Jackson Browne and Bruce Cockburn at Bring Leonard Peltier Home Concert 12-15-12

"I hope this evening is not about raising funds, but raising consciousness," Peltier told event co-host Harry Belafonte, who with actor Peter Coyote introduced a lineup of Oglala Sioux Nation tribal leaders, human rights activists and musicians calling on President Obama to free the ailing American Indian prisoner before Christmas.

Throughout the event, titled Bring Leonard Peltier Home in 2012, grainy clips of news footage showcased the sprawling years of Peltier’s trial, conviction and doomed appeal. Jailed since 1976 on a conviction of murdering two FBI officers during an Indian Reservation shootout, Peltier, who is nearing 70, will serve time through 2040 unless the president commutes his sentence.

Folk tunes and Native American spirituals stretched over four hours, beginning with several never-performed verses of "Turn! Turn! Turn!" that 93-year-old Pete Seeger said he recently found in a batch of lyrics he’d written 60 years ago: "A time for dirt, a time for soap/A time for hurt, a time for hope," he gently wavered while strumming his acoustic.

Fresh off a flight, Mohican guitarist Bill Miller tuned his guitar onstage before attacking it with lightning-fast picking through Bob Dylan’s "All Along the Watchtower." Fellow First Nations musicians, including Jennifer Kreisberg and Geronimo and Buddy Powless, stripped things down and used only their voices to fill the venue with traditional and contemporary songs.

Bruce Cockburn and Jackson Browne later shared the stage for Indian Wars, a song they recorded together in 1991. Browne followed with a tribute to his Native American friend, the late Floyd Westerman, with covers of "Boarding School Blues" and "Custer Died For Your Sins," and ended with Steven Van Zandt’s singalong, "I Am A Patriot."

Halfway through the evening, Common, the only performer backed by a band and DJ, injected 20 minutes of throbbing hip-hop into the event’s mostly acoustic setlist. Racing across the stage with his hand raised, he thundered through hits including "The People" and "The Light," and stunned the audience with an unannounced appearance from Yasiin Bey, formerly Mos Def, who emerged from the dark for "Umi Says." "If you want peace, work for justice," he said before departing as suddenly as he had arrived.

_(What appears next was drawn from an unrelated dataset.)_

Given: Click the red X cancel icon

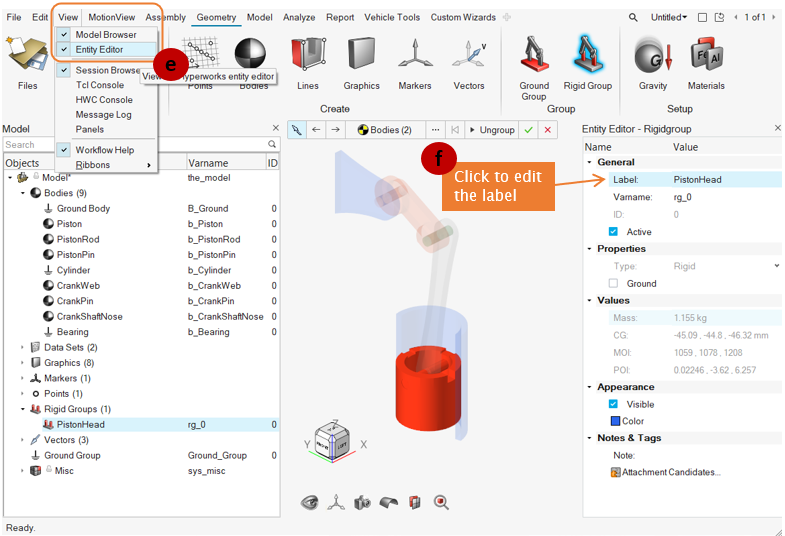Looking at the screenshot, I should tap(547, 130).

One man who dedicated his life to such justice was Rubin Carter, the former boxer whose story Bob Dylan memorialized in his song "Hurricane." After serving almost 20 years in prison, Carter was eventually released after it was determined he had not committed murders at a New Jersey bar in 1966. "Our freedom account is being looted," he said during the event, holding a worn piece of paper – a writ of habeas corpus –in his right hand. "I consider it to be absolutely sacred, and I never leave home without it."

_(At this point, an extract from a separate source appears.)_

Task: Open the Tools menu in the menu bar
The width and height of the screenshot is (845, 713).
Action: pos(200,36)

Global figures like Nelson Mandela and the late Mother Teresa have long lauded Peltier as a humanitarian and called for his release, based on judicial misconduct and lack of evidence proving that he killed the federal agents. From his prison cell during the 2004 presidential election, Peltier ran as the Peace and Freedom candidate in states that allowed the party on the ballot. In California, more than 27,000 voters favored him over George W. Bush and John Kerry.

Six presidents have held office since Peltier’s conviction.

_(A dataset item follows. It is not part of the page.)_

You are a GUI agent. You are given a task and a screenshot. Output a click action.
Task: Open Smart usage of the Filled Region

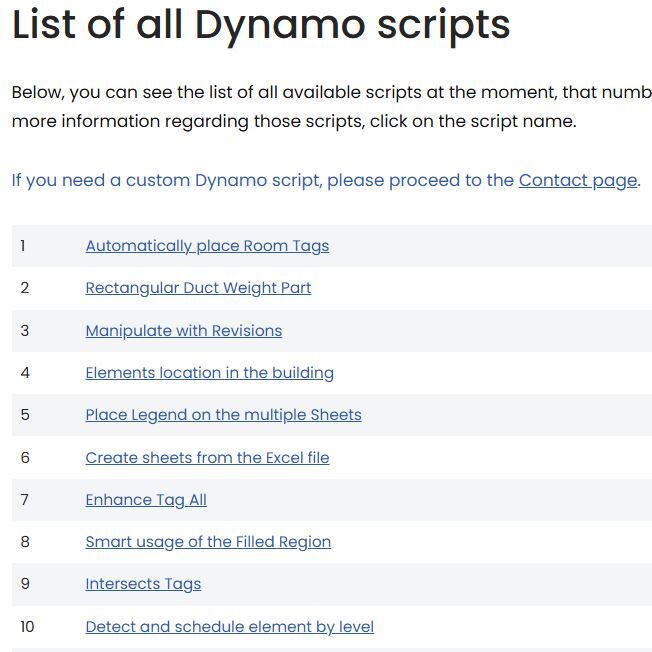pos(208,542)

"If not you, President Obama, who?" activist filmmaker Michael Moore asked as he addressed the crowd. "All the wrong people are in prison in this country. As an American, this is not how I want to be remembered. And so I think that we have a much larger job: We have to get Leonard out of prison immediately."

Seeger returned to the stage and was joined by the night’s performers for the show closer, "Bring Him Home," which Seeger adapted from his Vietnam War protest song, "Bring ’Em Home."

~ from The Rolling Stone.com, by Patrick Flanary. Photo by Bobby Bank/WireImage.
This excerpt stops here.